Después del Imperio

Theodore Dalrymple
Sacado del libro “Our culture, what’s left of it”.
Primavera 2003

Tan pronto como terminé la carrera de médico, me trasladé a Rhodesia, que iba a transformarse en Zimbabue unos cinco años después. En la década siguiente, trabajé y viajé mucho por África y no puede evitar reflexionar sobre asuntos como el choque de culturas, el legado del colonialismo y las consecuencias prácticas de las buenas intenciones que se formulan sin comprender la realidad. Poco a poco llegué a la conclusión de que los ricos y poderosos sí que pueden tener un efecto sobre los pobres e indefensos – quizás pueden incluso transformarlos – pero no siempre (de hecho, nunca) de la manera que ellos querían o anticipaban. La ley de las consecuencias inesperadas es más fuerte que el poder más absoluto.

Fui a Rhodesia porque quería ver el último reducto de colonialismo en África, las últimas boqueadas del imperio británico, que tanto había hecho para dar forma al mundo moderno. Es cierto que Rhodesia se había rebelado contra la madre patria y era un estado paria, pero todavía era claramente británica en todo menos el nombre. […]

[…] A mi llegada esperé encontrar una nación en crisis y decadencia. Por el contrario, encontré un país que aparentemente estaba prosperando: sus carreteras gozaban de un buen mantenimiento, su sistema de transporte funcionaba, sus pueblos y ciudades estaban limpios y manifestaban un orgullo municipal que había desaparecido en Inglaterra hacía mucho tiempo. No había cortes de electricidad o escasez de alimentos básicos. El gran hospital en el que iba a trabajar, aunque austero y algo falto de comodidades, estaba extremadamente limpio y era operado con una eficiencia ejemplar. El personal, mayoritariamente negro excepto por sus profesionales más veteranos, presentaba una vibrante camaradería y el hospital, como descubrí, tenía una reputación de ser el mejor en atención médica en muchos kilómetros a la redonda […]

Yo, que tenía un salario bajo […], gozaba de un nivel de vida que, desde entonces, sólo he vuelto a alcanzar  en raras ocasiones. […] Los verdaderos lujos eran el espacio y la belleza – y el tiempo para disfrutarlos. Con otros tres médicos jóvenes, alquilaba una casa colonial grande y elegante […], cuidada por un jardinero llamado Moses […]. Rodeando la casa había una terraza de baldosa roja, en la que se servía el desayuno sobre mantelería blanca, mientras la luz suave del amanecer se difundía a través del follaje de las jacarandas y árboles de fuego; incluso el grito chillón del pájaro turaco se oía agradable. Fue la única época de mi vida en la que me levantaba de la cama sin lamentarlo en lo más mínimo.
------------------------------------------------
▸ **TU TAREA**
En la lectura sobre Rhodesia, ¿cómo se llamaba el jardinero que cuidaba la casa colonial alquilada por el autor?

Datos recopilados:
------------------------------------------------
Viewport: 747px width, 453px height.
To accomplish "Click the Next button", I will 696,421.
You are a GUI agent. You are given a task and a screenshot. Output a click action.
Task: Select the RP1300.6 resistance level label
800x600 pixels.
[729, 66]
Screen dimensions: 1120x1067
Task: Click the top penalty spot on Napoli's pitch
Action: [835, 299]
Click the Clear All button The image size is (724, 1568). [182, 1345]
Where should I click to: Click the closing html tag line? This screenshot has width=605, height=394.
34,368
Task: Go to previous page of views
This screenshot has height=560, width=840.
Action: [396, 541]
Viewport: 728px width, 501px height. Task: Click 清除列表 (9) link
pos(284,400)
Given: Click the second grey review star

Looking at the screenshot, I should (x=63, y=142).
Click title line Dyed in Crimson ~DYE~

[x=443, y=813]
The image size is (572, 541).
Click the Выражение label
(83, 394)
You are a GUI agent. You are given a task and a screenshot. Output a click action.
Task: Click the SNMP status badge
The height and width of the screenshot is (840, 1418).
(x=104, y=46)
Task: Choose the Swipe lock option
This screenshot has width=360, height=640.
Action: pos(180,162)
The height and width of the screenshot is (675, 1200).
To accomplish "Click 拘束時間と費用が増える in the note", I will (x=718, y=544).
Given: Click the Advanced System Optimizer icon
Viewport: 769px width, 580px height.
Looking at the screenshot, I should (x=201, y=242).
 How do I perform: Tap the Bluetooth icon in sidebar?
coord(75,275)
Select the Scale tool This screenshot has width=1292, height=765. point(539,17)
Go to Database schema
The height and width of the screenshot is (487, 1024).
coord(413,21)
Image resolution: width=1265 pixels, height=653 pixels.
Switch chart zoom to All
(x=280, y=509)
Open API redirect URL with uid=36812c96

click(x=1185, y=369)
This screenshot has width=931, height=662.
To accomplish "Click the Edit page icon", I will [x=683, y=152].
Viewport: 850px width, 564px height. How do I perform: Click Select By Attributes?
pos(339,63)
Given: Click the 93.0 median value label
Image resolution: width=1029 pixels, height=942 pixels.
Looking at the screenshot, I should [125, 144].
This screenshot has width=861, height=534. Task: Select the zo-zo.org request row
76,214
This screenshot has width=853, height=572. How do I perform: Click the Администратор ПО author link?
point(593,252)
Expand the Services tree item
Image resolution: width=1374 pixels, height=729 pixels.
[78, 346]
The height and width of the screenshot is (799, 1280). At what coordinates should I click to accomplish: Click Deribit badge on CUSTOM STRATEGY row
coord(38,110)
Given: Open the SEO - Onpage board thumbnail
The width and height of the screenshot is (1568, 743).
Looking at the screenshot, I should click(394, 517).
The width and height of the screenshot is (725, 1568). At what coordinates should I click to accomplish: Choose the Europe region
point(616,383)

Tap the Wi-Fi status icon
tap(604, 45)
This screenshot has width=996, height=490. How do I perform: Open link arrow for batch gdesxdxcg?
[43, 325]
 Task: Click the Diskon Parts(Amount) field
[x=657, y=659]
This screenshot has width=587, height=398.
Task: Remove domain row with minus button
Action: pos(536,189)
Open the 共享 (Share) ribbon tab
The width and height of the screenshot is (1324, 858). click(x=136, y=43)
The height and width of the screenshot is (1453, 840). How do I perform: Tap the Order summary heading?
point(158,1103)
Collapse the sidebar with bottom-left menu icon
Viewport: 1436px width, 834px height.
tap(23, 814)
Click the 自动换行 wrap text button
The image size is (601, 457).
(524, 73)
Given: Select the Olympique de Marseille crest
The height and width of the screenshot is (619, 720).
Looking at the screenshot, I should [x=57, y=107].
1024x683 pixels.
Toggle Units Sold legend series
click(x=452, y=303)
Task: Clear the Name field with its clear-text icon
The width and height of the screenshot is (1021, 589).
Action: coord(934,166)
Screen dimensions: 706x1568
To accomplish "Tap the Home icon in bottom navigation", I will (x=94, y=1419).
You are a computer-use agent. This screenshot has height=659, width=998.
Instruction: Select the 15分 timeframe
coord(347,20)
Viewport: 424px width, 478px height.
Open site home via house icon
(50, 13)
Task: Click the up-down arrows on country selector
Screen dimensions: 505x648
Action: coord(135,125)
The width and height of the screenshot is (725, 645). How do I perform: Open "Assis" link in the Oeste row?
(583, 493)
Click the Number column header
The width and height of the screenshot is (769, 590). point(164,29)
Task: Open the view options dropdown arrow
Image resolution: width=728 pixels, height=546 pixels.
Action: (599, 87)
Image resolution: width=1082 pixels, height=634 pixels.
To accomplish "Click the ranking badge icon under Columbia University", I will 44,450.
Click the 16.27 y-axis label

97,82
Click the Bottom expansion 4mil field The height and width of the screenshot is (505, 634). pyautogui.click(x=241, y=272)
------------------------------------------------
▸ **RESPUESTA DEL EJERCICIO**
Se llamaba Moses.